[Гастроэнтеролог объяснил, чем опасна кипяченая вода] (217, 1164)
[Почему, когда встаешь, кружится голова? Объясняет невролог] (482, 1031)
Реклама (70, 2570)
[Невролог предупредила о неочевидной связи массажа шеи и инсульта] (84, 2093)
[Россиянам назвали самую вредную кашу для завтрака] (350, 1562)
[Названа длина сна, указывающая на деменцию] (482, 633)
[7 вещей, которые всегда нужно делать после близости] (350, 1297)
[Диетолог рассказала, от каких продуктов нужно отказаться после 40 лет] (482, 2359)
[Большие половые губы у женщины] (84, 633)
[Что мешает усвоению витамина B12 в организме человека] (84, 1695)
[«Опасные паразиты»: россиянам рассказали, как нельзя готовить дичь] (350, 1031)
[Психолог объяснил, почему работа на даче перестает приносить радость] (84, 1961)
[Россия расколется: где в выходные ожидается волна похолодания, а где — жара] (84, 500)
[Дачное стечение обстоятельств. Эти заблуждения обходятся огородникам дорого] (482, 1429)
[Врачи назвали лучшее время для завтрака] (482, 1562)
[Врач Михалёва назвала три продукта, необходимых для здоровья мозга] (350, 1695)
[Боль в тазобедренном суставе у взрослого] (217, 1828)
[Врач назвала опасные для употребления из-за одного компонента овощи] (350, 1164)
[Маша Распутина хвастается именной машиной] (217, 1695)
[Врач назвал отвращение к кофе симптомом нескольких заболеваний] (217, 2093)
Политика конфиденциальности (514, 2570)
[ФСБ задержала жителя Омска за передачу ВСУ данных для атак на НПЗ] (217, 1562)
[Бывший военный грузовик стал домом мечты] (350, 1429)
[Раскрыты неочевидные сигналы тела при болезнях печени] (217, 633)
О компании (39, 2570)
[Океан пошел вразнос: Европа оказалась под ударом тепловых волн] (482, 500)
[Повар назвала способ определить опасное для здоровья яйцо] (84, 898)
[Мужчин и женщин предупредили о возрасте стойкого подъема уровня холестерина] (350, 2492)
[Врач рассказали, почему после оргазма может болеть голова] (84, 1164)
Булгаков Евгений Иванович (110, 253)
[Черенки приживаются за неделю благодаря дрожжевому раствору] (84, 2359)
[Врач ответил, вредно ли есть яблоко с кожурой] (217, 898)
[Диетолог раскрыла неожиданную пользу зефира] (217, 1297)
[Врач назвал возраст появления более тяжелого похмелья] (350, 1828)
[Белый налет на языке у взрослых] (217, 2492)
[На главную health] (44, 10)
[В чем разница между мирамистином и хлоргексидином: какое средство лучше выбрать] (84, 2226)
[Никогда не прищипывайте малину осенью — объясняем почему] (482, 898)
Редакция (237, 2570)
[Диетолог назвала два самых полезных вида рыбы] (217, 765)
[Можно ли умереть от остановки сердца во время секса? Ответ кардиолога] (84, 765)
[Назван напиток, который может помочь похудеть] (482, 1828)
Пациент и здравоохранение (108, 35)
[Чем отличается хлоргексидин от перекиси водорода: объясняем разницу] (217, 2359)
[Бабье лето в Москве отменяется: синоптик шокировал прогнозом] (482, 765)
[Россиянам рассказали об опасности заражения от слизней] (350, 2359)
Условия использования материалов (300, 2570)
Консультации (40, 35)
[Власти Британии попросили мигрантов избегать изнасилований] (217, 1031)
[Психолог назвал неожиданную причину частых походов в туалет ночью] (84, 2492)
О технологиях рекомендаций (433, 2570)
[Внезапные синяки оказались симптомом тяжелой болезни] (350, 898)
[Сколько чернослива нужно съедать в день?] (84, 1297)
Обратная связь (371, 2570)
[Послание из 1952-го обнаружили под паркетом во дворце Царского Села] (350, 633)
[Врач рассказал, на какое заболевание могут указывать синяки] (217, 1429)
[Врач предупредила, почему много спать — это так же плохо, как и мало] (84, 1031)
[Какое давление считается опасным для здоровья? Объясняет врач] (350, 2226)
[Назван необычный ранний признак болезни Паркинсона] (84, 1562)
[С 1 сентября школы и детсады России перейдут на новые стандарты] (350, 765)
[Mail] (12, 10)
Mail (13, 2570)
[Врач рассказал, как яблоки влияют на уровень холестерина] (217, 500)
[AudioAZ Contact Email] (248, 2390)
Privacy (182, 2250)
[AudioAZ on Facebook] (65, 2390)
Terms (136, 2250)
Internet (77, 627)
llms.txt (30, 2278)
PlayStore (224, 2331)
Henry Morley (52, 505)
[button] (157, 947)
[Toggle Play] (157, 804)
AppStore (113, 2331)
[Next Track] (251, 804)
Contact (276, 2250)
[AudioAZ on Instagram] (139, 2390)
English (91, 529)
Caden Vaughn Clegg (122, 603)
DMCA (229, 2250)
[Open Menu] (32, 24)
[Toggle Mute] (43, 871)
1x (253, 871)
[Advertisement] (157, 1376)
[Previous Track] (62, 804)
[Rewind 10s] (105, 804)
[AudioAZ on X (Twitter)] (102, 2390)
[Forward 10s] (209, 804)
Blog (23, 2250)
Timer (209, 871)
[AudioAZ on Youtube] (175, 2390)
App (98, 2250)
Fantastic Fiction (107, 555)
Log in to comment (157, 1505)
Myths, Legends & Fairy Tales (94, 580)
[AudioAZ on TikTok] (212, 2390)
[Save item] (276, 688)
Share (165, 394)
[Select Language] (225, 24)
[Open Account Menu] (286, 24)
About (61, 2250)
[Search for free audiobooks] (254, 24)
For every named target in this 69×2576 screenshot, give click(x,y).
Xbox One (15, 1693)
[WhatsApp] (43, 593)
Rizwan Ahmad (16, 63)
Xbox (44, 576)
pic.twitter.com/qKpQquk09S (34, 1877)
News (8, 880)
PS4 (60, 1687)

WHAT IS BEING ASKED –
Every word in the records must appear in your copy exactly as it does above.

EXERCISE RESPONSE –
[Гастроэнтеролог объяснил, чем опасна кипяченая вода] (217, 1164)
[Почему, когда встаешь, кружится голова? Объясняет невролог] (482, 1031)
Реклама (70, 2570)
[Невролог предупредила о неочевидной связи массажа шеи и инсульта] (84, 2093)
[Россиянам назвали самую вредную кашу для завтрака] (350, 1562)
[Названа длина сна, указывающая на деменцию] (482, 633)
[7 вещей, которые всегда нужно делать после близости] (350, 1297)
[Диетолог рассказала, от каких продуктов нужно отказаться после 40 лет] (482, 2359)
[Большие половые губы у женщины] (84, 633)
[Что мешает усвоению витамина B12 в организме человека] (84, 1695)
[«Опасные паразиты»: россиянам рассказали, как нельзя готовить дичь] (350, 1031)
[Психолог объяснил, почему работа на даче перестает приносить радость] (84, 1961)
[Россия расколется: где в выходные ожидается волна похолодания, а где — жара] (84, 500)
[Дачное стечение обстоятельств. Эти заблуждения обходятся огородникам дорого] (482, 1429)
[Врачи назвали лучшее время для завтрака] (482, 1562)
[Врач Михалёва назвала три продукта, необходимых для здоровья мозга] (350, 1695)
[Боль в тазобедренном суставе у взрослого] (217, 1828)
[Врач назвала опасные для употребления из-за одного компонента овощи] (350, 1164)
[Маша Распутина хвастается именной машиной] (217, 1695)
[Врач назвал отвращение к кофе симптомом нескольких заболеваний] (217, 2093)
Политика конфиденциальности (514, 2570)
[ФСБ задержала жителя Омска за передачу ВСУ данных для атак на НПЗ] (217, 1562)
[Бывший военный грузовик стал домом мечты] (350, 1429)
[Раскрыты неочевидные сигналы тела при болезнях печени] (217, 633)
О компании (39, 2570)
[Океан пошел вразнос: Европа оказалась под ударом тепловых волн] (482, 500)
[Повар назвала способ определить опасное для здоровья яйцо] (84, 898)
[Мужчин и женщин предупредили о возрасте стойкого подъема уровня холестерина] (350, 2492)
[Врач рассказали, почему после оргазма может болеть голова] (84, 1164)
Булгаков Евгений Иванович (110, 253)
[Черенки приживаются за неделю благодаря дрожжевому раствору] (84, 2359)
[Врач ответил, вредно ли есть яблоко с кожурой] (217, 898)
[Диетолог раскрыла неожиданную пользу зефира] (217, 1297)
[Врач назвал возраст появления более тяжелого похмелья] (350, 1828)
[Белый налет на языке у взрослых] (217, 2492)
[На главную health] (44, 10)
[В чем разница между мирамистином и хлоргексидином: какое средство лучше выбрать] (84, 2226)
[Никогда не прищипывайте малину осенью — объясняем почему] (482, 898)
Редакция (237, 2570)
[Диетолог назвала два самых полезных вида рыбы] (217, 765)
[Можно ли умереть от остановки сердца во время секса? Ответ кардиолога] (84, 765)
[Назван напиток, который может помочь похудеть] (482, 1828)
Пациент и здравоохранение (108, 35)
[Чем отличается хлоргексидин от перекиси водорода: объясняем разницу] (217, 2359)
[Бабье лето в Москве отменяется: синоптик шокировал прогнозом] (482, 765)
[Россиянам рассказали об опасности заражения от слизней] (350, 2359)
Условия использования материалов (300, 2570)
Консультации (40, 35)
[Власти Британии попросили мигрантов избегать изнасилований] (217, 1031)
[Психолог назвал неожиданную причину частых походов в туалет ночью] (84, 2492)
О технологиях рекомендаций (433, 2570)
[Внезапные синяки оказались симптомом тяжелой болезни] (350, 898)
[Сколько чернослива нужно съедать в день?] (84, 1297)
Обратная связь (371, 2570)
[Послание из 1952-го обнаружили под паркетом во дворце Царского Села] (350, 633)
[Врач рассказал, на какое заболевание могут указывать синяки] (217, 1429)
[Врач предупредила, почему много спать — это так же плохо, как и мало] (84, 1031)
[Какое давление считается опасным для здоровья? Объясняет врач] (350, 2226)
[Назван необычный ранний признак болезни Паркинсона] (84, 1562)
[С 1 сентября школы и детсады России перейдут на новые стандарты] (350, 765)
[Mail] (12, 10)
Mail (13, 2570)
[Врач рассказал, как яблоки влияют на уровень холестерина] (217, 500)
[AudioAZ Contact Email] (248, 2390)
Privacy (182, 2250)
[AudioAZ on Facebook] (65, 2390)
Terms (136, 2250)
Internet (77, 627)
llms.txt (30, 2278)
PlayStore (224, 2331)
Henry Morley (52, 505)
[button] (157, 947)
[Toggle Play] (157, 804)
AppStore (113, 2331)
[Next Track] (251, 804)
Contact (276, 2250)
[AudioAZ on Instagram] (139, 2390)
English (91, 529)
Caden Vaughn Clegg (122, 603)
DMCA (229, 2250)
[Open Menu] (32, 24)
[Toggle Mute] (43, 871)
1x (253, 871)
[Advertisement] (157, 1376)
[Previous Track] (62, 804)
[Rewind 10s] (105, 804)
[AudioAZ on X (Twitter)] (102, 2390)
[Forward 10s] (209, 804)
Blog (23, 2250)
Timer (209, 871)
[AudioAZ on Youtube] (175, 2390)
App (98, 2250)
Fantastic Fiction (107, 555)
Log in to comment (157, 1505)
Myths, Legends & Fairy Tales (94, 580)
[AudioAZ on TikTok] (212, 2390)
[Save item] (276, 688)
Share (165, 394)
[Select Language] (225, 24)
[Open Account Menu] (286, 24)
About (61, 2250)
[Search for free audiobooks] (254, 24)
For every named target in this 69×2576 screenshot, give click(x,y).
Xbox One (15, 1693)
[WhatsApp] (43, 593)
Rizwan Ahmad (16, 63)
Xbox (44, 576)
pic.twitter.com/qKpQquk09S (34, 1877)
News (8, 880)
PS4 (60, 1687)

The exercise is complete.